State Department to cut thousands of staff, shutter more than 100 foreign offices



WASHINGTON — The State Department previewed plans Tuesday to lay off roughly 2,000 staffers and close down 132 bureaus abroad as part of an “America First” overhaul of the diplomatic agency.

The number of department outposts will be reduced to 602 from the current 734, while another 137 offices will either be relocated within the department or phased out completely.

A 15% cut to domestic staff will result in more than 2,000 employees losing their jobs with officials telling employees they were “actively exploring” retirement incentives such as buyout offers. Another 700 at the department’s Foggy Bottom headquarters are also expected to be relieved.

Impacted employees will receive reduction-in-force notices by July 1, the department announced.

The reorganization was first reported by The Free Press and touted by Secretary of State Marco Rubio.

The State Department previewed plans Tuesday to moving forward with laying off thousands of staffers and closing down 132 bureaus abroad as part of an “America First” overhaul of the agency. via REUTERS

“Unless we confront the underlying bureaucratic culture that prevents the State Department from carrying out an effective foreign policy, while allowing offices like GEC to flourish in the shadows, nothing will change,” Rubio said of the move in perhaps the first-ever Substack post by a cabinet official.

“That is why I am initiating a broad reorganization of the Department to address the steady growth of bureaucracy, duplication of functions, and capture by special interests that have crippled American Foreign Policy.”

The announcement came on the heels of leaked internal memos in recent days proposing up to 50% budget cuts, including gutting United Nations and NATO funding, advocating to “drastically” downsize or close dozens of US embassies and consulates as well as to implement many of the consolidations via executive order.

Rubio ripped a New York Times report of the memo on the draft executive order for President Trump to shake up the State Department as “fake news.” Getty Images

Rubio ripped a New York Times report of the memo on the draft executive order as “fake news.”

State Department spokeswoman Tammy Bruce said at the time that those plans weren’t “final” and added Tuesday that no one was “being fired today” — despite the sweeping restructuring efforts begun by the Elon Musk-led Department of Government Efficiency (DOGE), which closed USAID.
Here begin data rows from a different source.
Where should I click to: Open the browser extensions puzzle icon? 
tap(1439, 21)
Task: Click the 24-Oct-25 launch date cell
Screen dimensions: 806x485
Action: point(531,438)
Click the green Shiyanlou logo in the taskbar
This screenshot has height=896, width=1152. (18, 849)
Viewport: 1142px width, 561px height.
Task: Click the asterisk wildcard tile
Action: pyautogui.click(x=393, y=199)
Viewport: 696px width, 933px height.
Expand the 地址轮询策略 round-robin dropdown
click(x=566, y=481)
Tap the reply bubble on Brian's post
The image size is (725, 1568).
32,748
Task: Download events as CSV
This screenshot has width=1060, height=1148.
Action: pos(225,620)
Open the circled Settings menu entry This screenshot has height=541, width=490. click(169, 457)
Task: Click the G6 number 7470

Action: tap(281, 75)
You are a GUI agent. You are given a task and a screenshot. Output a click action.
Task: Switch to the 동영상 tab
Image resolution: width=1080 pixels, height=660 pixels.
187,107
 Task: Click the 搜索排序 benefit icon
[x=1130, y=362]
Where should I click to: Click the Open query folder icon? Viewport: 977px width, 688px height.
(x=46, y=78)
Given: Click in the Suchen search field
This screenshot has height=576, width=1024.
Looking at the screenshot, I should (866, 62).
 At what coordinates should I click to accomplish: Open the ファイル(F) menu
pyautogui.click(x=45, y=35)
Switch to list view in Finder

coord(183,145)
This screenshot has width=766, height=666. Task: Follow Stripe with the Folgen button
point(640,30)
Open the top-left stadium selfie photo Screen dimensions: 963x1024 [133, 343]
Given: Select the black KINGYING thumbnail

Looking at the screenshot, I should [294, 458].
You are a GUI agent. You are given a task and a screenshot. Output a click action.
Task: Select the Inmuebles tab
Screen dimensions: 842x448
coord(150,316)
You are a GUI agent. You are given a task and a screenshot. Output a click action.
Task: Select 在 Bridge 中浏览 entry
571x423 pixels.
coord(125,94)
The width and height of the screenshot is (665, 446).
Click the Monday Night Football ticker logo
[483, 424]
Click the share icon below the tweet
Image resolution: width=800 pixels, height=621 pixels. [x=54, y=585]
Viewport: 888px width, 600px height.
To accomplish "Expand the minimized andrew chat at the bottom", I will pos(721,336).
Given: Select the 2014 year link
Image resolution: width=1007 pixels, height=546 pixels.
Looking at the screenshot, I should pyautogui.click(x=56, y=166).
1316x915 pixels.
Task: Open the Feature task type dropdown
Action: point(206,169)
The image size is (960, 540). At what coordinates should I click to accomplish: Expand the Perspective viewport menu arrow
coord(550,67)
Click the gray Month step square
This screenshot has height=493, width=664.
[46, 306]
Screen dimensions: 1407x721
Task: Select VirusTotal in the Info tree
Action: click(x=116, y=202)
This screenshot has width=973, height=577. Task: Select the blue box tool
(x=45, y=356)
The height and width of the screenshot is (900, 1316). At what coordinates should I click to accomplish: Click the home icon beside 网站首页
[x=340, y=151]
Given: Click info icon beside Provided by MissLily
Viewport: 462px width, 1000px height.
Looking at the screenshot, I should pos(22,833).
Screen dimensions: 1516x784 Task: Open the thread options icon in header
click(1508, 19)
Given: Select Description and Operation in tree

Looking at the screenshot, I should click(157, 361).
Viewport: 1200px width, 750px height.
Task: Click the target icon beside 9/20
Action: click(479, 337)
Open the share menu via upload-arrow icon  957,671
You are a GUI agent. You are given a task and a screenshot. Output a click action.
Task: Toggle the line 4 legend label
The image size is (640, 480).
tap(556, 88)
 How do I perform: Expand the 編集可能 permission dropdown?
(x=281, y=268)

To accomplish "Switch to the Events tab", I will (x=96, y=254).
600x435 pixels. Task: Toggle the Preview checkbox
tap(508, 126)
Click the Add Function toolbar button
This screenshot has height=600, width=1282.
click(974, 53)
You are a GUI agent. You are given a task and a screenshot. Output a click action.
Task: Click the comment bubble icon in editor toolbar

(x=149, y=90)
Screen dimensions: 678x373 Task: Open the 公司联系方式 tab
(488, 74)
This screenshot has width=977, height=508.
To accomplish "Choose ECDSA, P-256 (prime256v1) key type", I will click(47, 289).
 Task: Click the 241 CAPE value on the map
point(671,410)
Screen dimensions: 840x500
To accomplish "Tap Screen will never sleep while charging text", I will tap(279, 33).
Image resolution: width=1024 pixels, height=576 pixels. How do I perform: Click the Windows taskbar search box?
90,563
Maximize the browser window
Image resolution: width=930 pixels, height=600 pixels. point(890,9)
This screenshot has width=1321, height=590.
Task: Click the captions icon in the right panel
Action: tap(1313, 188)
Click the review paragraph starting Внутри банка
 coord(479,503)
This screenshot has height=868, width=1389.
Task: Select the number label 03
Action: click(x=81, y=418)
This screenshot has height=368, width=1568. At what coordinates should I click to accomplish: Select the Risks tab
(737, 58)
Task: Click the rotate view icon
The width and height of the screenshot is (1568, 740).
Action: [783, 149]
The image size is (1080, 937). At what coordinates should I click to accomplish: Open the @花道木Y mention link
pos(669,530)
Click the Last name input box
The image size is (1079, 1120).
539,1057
“They’re not going to be walking out of the building. It’s not that kind of a dynamic. It is a roadmap. It’s a plan,” she told reporters.

Members of the Bureau of East Asian and Pacific Affairs meeting with their Thai counterparts in December 2024.

Rubio’s Substack post went on to boast about moving to “drain the bloated, bureaucratic swamp” by eliminating “redundant offices” and “non-statutory programs misaligned with America’s core national interests.”

“Until now, overlapping mandates paired with conflicting responsibilities created an environment ripe for ideological capture and meaningless turf wars,” he wrote, knocking costly spending programs that made use of US taxpayer funding for the agendas of “left-wing activists.”

That included millions of dollars in grants to non-governmental groups “that facilitated mass migration around the world,” a de facto “arms embargo” of Israel and opposition campaigns against “‘anti-woke’ leaders in nations such as Poland, Hungary, and Brazil,” according to the secretary.

Rep. Gregory Meeks (D-NY), the top Democrat on the foreign affairs panel, slammed Rubio for having put forward the plans after “zero consultation with Congress” — and asked for Trump’s cabinet official to come testify on them. REUTERS

Other foreign affairs initiatives on migration and refugees that had been put on the chopping block in the prior memo appear to have been saved from some of the cost-cutting as well.

House Foreign Affairs Committee Chairman Brian Mast (R-Fla.) praised the move in a statement.

“Warfare and diplomacy in the 21st century are changing every day. Yet, bloat and bureaucracy keep the State Department from responding to those changes,” he said. “This reorganization will make the State Department leaner and meaner and ensure every dollar and diplomat puts America First.”

Rep. Gregory Meeks (D-NY), the top Democrat on the foreign affairs panel, slammed Rubio for having put forward the plans after “zero consultation with Congress” — and asked for Trump’s cabinet official to come testify.